#### Records for processing
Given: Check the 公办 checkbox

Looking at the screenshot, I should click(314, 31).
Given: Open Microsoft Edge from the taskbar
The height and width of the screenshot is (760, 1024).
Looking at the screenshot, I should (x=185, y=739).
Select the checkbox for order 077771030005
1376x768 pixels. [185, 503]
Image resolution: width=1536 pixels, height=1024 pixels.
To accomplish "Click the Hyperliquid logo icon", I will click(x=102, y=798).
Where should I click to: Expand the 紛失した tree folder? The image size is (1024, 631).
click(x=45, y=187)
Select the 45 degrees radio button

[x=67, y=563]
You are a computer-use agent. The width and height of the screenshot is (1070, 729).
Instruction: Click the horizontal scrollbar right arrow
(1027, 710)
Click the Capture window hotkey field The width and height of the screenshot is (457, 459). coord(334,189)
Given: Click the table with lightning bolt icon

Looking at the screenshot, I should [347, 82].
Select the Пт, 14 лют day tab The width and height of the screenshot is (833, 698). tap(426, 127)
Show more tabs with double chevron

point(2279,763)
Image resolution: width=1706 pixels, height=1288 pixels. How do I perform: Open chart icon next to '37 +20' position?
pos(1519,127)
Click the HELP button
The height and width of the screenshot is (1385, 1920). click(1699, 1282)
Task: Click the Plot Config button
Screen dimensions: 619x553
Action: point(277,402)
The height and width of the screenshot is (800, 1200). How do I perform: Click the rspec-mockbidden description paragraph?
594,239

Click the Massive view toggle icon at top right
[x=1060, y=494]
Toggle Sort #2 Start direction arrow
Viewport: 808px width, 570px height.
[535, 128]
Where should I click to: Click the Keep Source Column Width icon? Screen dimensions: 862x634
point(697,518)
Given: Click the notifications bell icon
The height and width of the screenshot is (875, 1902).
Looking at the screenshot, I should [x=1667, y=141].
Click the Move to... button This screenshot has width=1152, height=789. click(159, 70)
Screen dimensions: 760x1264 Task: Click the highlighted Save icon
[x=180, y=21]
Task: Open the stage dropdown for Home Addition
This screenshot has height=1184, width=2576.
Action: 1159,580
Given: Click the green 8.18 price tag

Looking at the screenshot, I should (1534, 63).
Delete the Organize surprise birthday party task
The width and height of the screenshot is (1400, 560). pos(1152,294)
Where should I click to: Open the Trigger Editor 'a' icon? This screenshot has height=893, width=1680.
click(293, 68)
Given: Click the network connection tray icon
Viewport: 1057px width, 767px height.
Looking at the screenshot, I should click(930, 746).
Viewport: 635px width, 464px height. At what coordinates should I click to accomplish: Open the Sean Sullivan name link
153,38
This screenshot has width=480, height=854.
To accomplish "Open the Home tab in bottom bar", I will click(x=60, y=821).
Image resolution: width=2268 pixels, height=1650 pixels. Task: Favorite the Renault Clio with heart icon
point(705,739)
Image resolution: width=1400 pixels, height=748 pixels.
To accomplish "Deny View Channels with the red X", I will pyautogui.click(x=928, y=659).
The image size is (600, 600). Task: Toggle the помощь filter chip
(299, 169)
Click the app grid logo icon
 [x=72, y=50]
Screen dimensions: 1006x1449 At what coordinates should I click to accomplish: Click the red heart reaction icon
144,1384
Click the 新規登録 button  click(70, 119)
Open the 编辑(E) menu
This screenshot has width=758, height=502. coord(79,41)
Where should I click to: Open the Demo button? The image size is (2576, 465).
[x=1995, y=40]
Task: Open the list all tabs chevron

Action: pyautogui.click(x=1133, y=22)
########
- Exercise description
Please rewrite all of the data above, swapping each "Given" for "Prompt" and leaving everything else unchanged.

- Answer
Prompt: Check the 公办 checkbox

Looking at the screenshot, I should click(314, 31).
Prompt: Open Microsoft Edge from the taskbar
The height and width of the screenshot is (760, 1024).
Looking at the screenshot, I should (x=185, y=739).
Select the checkbox for order 077771030005
1376x768 pixels. [185, 503]
Image resolution: width=1536 pixels, height=1024 pixels.
To accomplish "Click the Hyperliquid logo icon", I will click(x=102, y=798).
Where should I click to: Expand the 紛失した tree folder? The image size is (1024, 631).
click(x=45, y=187)
Select the 45 degrees radio button

[x=67, y=563]
You are a computer-use agent. The width and height of the screenshot is (1070, 729).
Instruction: Click the horizontal scrollbar right arrow
(1027, 710)
Click the Capture window hotkey field The width and height of the screenshot is (457, 459). coord(334,189)
Prompt: Click the table with lightning bolt icon

Looking at the screenshot, I should [347, 82].
Select the Пт, 14 лют day tab The width and height of the screenshot is (833, 698). tap(426, 127)
Show more tabs with double chevron

point(2279,763)
Image resolution: width=1706 pixels, height=1288 pixels. How do I perform: Open chart icon next to '37 +20' position?
pos(1519,127)
Click the HELP button
The height and width of the screenshot is (1385, 1920). click(1699, 1282)
Task: Click the Plot Config button
Screen dimensions: 619x553
Action: point(277,402)
The height and width of the screenshot is (800, 1200). How do I perform: Click the rspec-mockbidden description paragraph?
594,239

Click the Massive view toggle icon at top right
[x=1060, y=494]
Toggle Sort #2 Start direction arrow
Viewport: 808px width, 570px height.
[535, 128]
Where should I click to: Click the Keep Source Column Width icon? Screen dimensions: 862x634
point(697,518)
Prompt: Click the notifications bell icon
The height and width of the screenshot is (875, 1902).
Looking at the screenshot, I should [x=1667, y=141].
Click the Move to... button This screenshot has width=1152, height=789. click(159, 70)
Screen dimensions: 760x1264 Task: Click the highlighted Save icon
[x=180, y=21]
Task: Open the stage dropdown for Home Addition
This screenshot has height=1184, width=2576.
Action: 1159,580
Prompt: Click the green 8.18 price tag

Looking at the screenshot, I should (1534, 63).
Delete the Organize surprise birthday party task
The width and height of the screenshot is (1400, 560). pos(1152,294)
Where should I click to: Open the Trigger Editor 'a' icon? This screenshot has height=893, width=1680.
click(293, 68)
Prompt: Click the network connection tray icon
Viewport: 1057px width, 767px height.
Looking at the screenshot, I should click(930, 746).
Viewport: 635px width, 464px height. At what coordinates should I click to accomplish: Open the Sean Sullivan name link
153,38
This screenshot has width=480, height=854.
To accomplish "Open the Home tab in bottom bar", I will click(x=60, y=821).
Image resolution: width=2268 pixels, height=1650 pixels. Task: Favorite the Renault Clio with heart icon
point(705,739)
Image resolution: width=1400 pixels, height=748 pixels.
To accomplish "Deny View Channels with the red X", I will pyautogui.click(x=928, y=659).
The image size is (600, 600). Task: Toggle the помощь filter chip
(299, 169)
Click the app grid logo icon
 [x=72, y=50]
Screen dimensions: 1006x1449 At what coordinates should I click to accomplish: Click the red heart reaction icon
144,1384
Click the 新規登録 button  click(70, 119)
Open the 编辑(E) menu
This screenshot has width=758, height=502. coord(79,41)
Where should I click to: Open the Demo button? The image size is (2576, 465).
[x=1995, y=40]
Task: Open the list all tabs chevron

Action: pyautogui.click(x=1133, y=22)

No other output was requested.